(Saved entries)

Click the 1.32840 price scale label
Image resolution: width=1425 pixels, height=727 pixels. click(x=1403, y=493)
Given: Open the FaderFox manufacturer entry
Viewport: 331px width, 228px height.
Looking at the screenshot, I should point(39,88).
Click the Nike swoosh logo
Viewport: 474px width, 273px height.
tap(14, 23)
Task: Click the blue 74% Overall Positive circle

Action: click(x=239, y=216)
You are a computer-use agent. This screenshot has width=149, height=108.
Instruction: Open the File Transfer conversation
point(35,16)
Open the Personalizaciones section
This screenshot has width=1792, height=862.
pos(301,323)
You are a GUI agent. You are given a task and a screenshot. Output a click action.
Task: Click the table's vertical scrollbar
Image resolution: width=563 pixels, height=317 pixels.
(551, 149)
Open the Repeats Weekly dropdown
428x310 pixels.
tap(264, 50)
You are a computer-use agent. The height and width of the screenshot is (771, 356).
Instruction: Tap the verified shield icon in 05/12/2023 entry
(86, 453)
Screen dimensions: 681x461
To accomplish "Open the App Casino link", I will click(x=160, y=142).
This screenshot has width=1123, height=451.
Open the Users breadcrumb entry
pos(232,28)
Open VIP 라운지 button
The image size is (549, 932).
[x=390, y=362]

▶ [Work request]: Your job is to copy out every line from the records above that has the word "computer".

▶ [Expected answer]:
You are a computer-use agent. This screenshot has width=149, height=108.
You are a computer-use agent. The height and width of the screenshot is (771, 356).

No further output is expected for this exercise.